Demonstrations: Frontier-Scale Moe Class Models On Consumer Devices With Low Throughput

Issue 83 Edition 2026-03-24 5 min read

Not accepted General

Sources: 1 • Confidence: Medium • Updated: 2026-04-13 03:53

Key takeaways

@seikixtc reported running Kimi K2.5 (1T parameters with 32B active weights at a time) in 96GB of RAM on an M2 Max MacBook Pro.
Dan Woods and collaborators are running autoresearch loops to find further optimizations for streamed-expert inference performance.
Streaming-experts enables running large Mixture-of-Experts models on insufficient-RAM hardware by streaming the required expert weights from SSD for each processed token instead of loading the entire model into memory.
@anemll demonstrated Qwen3.5-397B-A17B running on an iPhone at approximately 0.6 tokens per second.
Daniel Isaac got Kimi K2.5 working on a 128GB M4 Max at about 1.7 tokens per second.

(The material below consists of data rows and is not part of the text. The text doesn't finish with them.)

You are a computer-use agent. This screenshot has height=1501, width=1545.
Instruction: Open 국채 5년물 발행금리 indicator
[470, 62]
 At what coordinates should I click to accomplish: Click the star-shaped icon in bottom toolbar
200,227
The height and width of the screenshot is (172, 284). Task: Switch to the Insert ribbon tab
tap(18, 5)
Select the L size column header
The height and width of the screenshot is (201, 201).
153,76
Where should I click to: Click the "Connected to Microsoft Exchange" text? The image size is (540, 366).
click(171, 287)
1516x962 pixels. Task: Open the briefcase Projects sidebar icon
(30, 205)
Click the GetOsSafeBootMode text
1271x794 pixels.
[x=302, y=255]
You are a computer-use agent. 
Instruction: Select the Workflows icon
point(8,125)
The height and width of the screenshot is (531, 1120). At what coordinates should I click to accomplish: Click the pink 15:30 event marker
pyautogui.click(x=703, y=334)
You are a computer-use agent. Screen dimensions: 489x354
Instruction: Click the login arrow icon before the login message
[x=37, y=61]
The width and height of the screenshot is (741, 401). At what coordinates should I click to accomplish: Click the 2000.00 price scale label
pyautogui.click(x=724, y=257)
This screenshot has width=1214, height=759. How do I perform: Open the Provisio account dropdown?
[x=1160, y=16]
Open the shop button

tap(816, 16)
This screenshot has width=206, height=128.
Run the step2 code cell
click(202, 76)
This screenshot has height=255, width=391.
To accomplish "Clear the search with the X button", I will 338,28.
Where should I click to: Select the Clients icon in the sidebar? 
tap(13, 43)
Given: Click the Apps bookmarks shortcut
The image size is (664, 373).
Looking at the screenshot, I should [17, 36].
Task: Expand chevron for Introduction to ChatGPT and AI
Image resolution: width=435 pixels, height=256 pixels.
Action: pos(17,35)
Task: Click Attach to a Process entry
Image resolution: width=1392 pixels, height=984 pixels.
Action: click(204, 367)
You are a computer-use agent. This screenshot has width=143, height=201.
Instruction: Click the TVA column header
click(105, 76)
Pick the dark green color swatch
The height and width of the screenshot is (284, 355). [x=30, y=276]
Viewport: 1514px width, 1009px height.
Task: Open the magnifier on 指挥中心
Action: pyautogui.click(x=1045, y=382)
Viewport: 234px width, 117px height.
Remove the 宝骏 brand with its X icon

@seikixtc reported running Kimi K2.5 (1T parameters with 32B active weights at a time) in 96GB of RAM on an M2 Max MacBook Pro.
@anemll demonstrated Qwen3.5-397B-A17B running on an iPhone at approximately 0.6 tokens per second.
Daniel Isaac got Kimi K2.5 working on a 128GB M4 Max at about 1.7 tokens per second.

Dan Woods and collaborators are running autoresearch loops to find further optimizations for streamed-expert inference performance.
The author states an expectation that the streaming-experts technique will be broadly useful and continue to advance.

Streaming-experts enables running large Mixture-of-Experts models on insufficient-RAM hardware by streaming the required expert weights from SSD for each processed token instead of loading the entire model into memory.

Dan Woods and collaborators are running autoresearch loops to find further optimizations for streamed-expert inference performance.

What are the exact benchmark methodologies behind the reported throughput numbers (prompt setup, context length, batch size, warm-up, and whether throughput is sustained over time)?
What SSD bandwidth, latency, and I/O patterns are required for streamed-expert inference to work well, and how sensitive is performance to SSD speed?
How does expert-selection behavior affect I/O locality (cacheability) and performance variance across different prompts and tasks?
What are the power draw, thermals, and throttling characteristics for these demonstrations on laptops and especially on phones during sustained inference?
What accuracy or output-quality tradeoffs (if any) are introduced by the specific setup used for streaming experts (including any model format choices), compared to non-streamed baselines?

On device inference for very large MoE models may become more feasible via SSD streamed expert weights, shifting constraints from RAM capacity toward storage bandwidth and software optimization.
If streamed experts becomes practical, demand may rise for devices with faster SSDs and better thermal headroom to sustain token generation over longer sessions.
Active optimization loops for streamed expert inference suggest near term performance volatility, with software level improvements potentially driving usability without new hardware.

Reproducible benchmarks that report prompt setup, context length, batch size, warm up and sustained throughput for streamed expert inference on consumer laptops and phones.
Measured SSD bandwidth and I O patterns showing stable performance across prompts, with improved caching or locality and reduced variance in tokens per second.
Sustained power and thermal measurements demonstrating limited throttling during extended inference, plus comparisons showing minimal quality loss versus non streamed baselines.

Benchmarks showing throughput collapses or becomes highly variable due to SSD bottlenecks, poor expert selection locality, or I O latency sensitivity across tasks.
Thermal or power constraints on laptops or phones causing rapid throttling, making reported tokens per second unsustainable for real workloads.
Clear evidence of meaningful accuracy or output quality degradation from the streamed expert setup or required model format changes compared to non streamed baselines.